Most biographies become popular as a result of a historian's dogged research but "Alexander Hamilton," the book, has acquired its remarkable fame after it was made into a hit play on Broadway.
"Alexander Hamilton" was written in 2006 by Ron Chernow, and returns to the best seller list now because of the hugely successful stage production.
Chernow brings much detail to the text, including Hamilton's creation of what became the U.S. Coast Guard.
Newburyport is the birthplace of the Coast Guard, which Your Scribe confirmed last week.
I traveled to the Coast Guard Museum in New London, CT, where the museum is sited on the campus of the Coast Guard Academy.
And there it was: Words that stated the service started in Newburyport because the first revenue cutter, the Massachusetts, was built here.
Hamilton was Secretary of the Treasury, and in 1789 he realized the struggling young republic had few sources of revenue.
So he started a fleet of "revenue cutters" which were small (60 feet) vessels to collect tariffs and stop smuggling.
Ten cutters were ordered.

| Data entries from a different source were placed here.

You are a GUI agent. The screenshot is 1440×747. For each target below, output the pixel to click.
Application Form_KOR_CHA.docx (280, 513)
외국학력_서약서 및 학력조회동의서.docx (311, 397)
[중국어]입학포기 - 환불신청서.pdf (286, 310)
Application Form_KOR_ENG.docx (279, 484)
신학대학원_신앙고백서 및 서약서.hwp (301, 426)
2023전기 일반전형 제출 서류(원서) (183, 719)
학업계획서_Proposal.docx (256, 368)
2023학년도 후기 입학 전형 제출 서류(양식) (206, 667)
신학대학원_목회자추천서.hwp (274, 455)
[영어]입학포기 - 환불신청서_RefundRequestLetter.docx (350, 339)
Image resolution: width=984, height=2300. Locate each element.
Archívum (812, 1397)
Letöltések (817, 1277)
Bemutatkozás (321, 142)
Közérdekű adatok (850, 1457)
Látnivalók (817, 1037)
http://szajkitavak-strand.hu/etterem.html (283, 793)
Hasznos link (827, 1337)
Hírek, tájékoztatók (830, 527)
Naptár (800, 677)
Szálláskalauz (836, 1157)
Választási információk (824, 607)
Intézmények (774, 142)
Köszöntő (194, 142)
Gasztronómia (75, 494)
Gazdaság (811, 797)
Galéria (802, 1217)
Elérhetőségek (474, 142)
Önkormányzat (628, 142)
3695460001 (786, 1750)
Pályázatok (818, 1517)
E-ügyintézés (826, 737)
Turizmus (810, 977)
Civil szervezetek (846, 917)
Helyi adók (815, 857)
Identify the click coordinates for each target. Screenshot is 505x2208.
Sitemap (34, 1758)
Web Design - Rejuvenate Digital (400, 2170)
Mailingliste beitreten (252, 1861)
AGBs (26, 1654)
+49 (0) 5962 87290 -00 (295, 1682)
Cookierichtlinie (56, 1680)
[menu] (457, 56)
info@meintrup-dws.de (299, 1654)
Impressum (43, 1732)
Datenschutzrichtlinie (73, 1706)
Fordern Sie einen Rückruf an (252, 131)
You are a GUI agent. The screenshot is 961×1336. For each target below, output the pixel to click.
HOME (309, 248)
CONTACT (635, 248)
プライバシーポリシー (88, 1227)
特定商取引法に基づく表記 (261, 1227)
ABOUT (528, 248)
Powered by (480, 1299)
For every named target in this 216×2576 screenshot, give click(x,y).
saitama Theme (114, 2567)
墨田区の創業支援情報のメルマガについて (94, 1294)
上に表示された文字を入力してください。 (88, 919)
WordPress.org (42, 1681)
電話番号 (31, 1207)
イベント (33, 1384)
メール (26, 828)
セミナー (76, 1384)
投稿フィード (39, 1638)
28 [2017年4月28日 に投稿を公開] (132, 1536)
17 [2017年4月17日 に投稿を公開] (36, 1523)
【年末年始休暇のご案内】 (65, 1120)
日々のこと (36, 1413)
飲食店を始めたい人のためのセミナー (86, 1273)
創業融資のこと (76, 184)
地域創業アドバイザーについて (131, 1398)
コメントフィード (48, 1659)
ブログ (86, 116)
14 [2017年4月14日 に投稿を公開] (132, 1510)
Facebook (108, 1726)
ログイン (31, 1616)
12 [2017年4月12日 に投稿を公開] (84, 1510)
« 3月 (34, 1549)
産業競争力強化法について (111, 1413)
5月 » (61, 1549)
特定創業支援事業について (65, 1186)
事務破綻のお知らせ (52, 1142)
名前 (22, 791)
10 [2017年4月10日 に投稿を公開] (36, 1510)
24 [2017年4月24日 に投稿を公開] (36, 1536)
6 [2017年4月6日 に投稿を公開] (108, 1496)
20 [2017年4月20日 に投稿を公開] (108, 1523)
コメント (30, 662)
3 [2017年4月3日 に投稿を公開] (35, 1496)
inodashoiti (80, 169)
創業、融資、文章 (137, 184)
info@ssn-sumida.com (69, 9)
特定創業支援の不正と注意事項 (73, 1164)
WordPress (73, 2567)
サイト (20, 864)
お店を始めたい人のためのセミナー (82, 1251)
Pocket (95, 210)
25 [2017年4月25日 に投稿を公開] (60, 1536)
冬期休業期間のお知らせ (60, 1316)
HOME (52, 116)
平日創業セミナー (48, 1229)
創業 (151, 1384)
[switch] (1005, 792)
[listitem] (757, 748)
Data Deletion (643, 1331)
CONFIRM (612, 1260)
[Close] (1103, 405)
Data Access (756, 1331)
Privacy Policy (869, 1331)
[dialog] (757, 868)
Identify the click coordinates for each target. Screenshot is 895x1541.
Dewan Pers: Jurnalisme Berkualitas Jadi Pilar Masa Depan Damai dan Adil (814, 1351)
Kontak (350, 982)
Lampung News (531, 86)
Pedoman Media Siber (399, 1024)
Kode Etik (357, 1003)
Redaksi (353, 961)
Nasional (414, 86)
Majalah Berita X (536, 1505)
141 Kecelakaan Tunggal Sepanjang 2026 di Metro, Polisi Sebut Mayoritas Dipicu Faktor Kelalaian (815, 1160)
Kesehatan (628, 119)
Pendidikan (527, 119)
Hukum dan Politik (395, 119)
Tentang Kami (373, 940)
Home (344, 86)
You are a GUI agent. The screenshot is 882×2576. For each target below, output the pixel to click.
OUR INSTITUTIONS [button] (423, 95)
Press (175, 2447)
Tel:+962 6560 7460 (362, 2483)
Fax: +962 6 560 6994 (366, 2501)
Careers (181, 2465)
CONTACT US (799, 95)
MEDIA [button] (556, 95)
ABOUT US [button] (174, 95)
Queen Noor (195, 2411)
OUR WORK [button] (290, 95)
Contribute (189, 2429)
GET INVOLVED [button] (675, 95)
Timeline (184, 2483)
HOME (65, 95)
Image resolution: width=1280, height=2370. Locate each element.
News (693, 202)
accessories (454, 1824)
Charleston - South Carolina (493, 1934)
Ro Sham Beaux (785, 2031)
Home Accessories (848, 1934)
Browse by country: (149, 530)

Hamilton instructed that they be built in different ports so that numerous communities could benefit.
Newburyport built two, the Massachusetts and the Pickering.
Most of "Hamilton" is about subjects not relating to maritime expansion but Chernow does say that Hamilton and President George Washington put in a lot of time on deciding how big the cutters should be, how many men would staff them, and how many guns they would carry.
These revenue cutters served as the starting point of the U.S Coast Guard, officially so named in 1915.
A few things about "Hamilton":
- I could not read this as a book. Too much material. I listened to it on audio and loved it.
- The energetic, ambitious Hamilton was a rake with women, and was blackmailed by a married woman whose (knowing) husband sent the demand letters.
- Hamilton's 20-something son also died in a duel of honor. Alexander Hamilton was devastated but months later went out and did the same thing - with the same result.